[What this task involves] From the first line to the last, reproduce the records exactly as they appear below.

[Pixel coordinate grounding data]
◇ ◇ ◇

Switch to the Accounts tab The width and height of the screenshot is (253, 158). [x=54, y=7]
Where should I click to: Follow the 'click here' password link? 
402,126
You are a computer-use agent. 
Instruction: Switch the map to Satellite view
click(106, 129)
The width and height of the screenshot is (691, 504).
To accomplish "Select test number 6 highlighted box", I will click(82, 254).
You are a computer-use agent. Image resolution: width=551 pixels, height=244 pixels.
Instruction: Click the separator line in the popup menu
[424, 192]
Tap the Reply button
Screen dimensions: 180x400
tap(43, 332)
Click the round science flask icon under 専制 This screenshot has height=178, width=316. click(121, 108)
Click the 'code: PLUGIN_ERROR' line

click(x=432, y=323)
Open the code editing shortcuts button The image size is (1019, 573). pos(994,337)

◇ ◇ ◇

[Solution to this exercise]
Switch to the Accounts tab The width and height of the screenshot is (253, 158). [x=54, y=7]
Where should I click to: Follow the 'click here' password link? 
402,126
You are a computer-use agent. 
Instruction: Switch the map to Satellite view
click(106, 129)
The width and height of the screenshot is (691, 504).
To accomplish "Select test number 6 highlighted box", I will click(82, 254).
You are a computer-use agent. Image resolution: width=551 pixels, height=244 pixels.
Instruction: Click the separator line in the popup menu
[424, 192]
Tap the Reply button
Screen dimensions: 180x400
tap(43, 332)
Click the round science flask icon under 専制 This screenshot has height=178, width=316. click(121, 108)
Click the 'code: PLUGIN_ERROR' line

click(x=432, y=323)
Open the code editing shortcuts button The image size is (1019, 573). pos(994,337)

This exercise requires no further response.